İnsanın fill ve hareketleri yeme ve içmesine göredir.Eğer haram yerse hareketleri ve sözleri harama yönelir, helâlinden fazla yerse, söz ve hareketleri lüzumsuz ve yersiz olur. Sanki yemek ve içmek insanın söz ve hareketlerinin tohumudur...
Elem ve eza gördüğünde, onu Allah'ın adlinden gör de onu yapan şahsı azarlama. Zira sen bütün hallerinde Allah'ın huzurundasın ve O'ndan başkasından gaipsin.

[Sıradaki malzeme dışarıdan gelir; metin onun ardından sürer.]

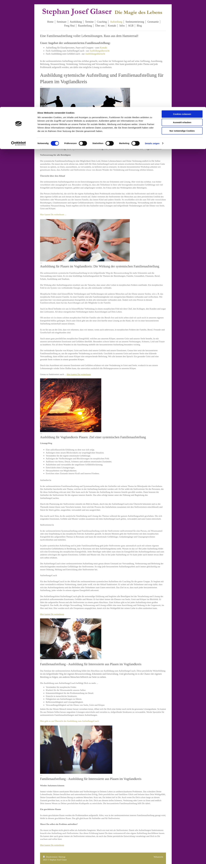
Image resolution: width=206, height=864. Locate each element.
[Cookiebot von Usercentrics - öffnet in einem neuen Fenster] (18, 36)
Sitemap (62, 857)
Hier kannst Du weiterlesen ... (53, 214)
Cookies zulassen (182, 7)
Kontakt (103, 47)
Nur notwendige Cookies (182, 24)
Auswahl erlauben (182, 15)
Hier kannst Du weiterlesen (79, 374)
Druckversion (50, 857)
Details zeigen (152, 36)
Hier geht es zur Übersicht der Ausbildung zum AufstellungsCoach (69, 721)
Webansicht (158, 857)
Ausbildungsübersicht (99, 51)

Bu dünya bir ağaçtır, insanda onun meyvesidir. Nitekim tatsız ve ham meyve ağaçtan zor kopar. Yetişen, olgunlaşan ve kemâle erip lezzetleşen meyve ağaçta kalmaz, düşer gider. Eksik ve ham olan insanda dünyaya yapışır. Emeli, çabası bu geçici hayatı uzatmak ve bütün eksiklikleriyle bir düzen kurmaktır. Vaktaki kemâl'i kazanır, olgunlaşır, irfan ve kemâl kalbinden içeri girer o zaman ölümün lezzetini tatmak ve bu geçici hayattan ayrılmak ister. Çünkü kâmil ve olgun insan bu üzücü ve fani dünyaya önem vermez, mal mülke, evlada bağlanmaz. İzzet, şeref ve dünya varlığıyla mağrur olmaz ve ölümün lezzet ve nimetini tatmaktan başka bir emeli kalmaz.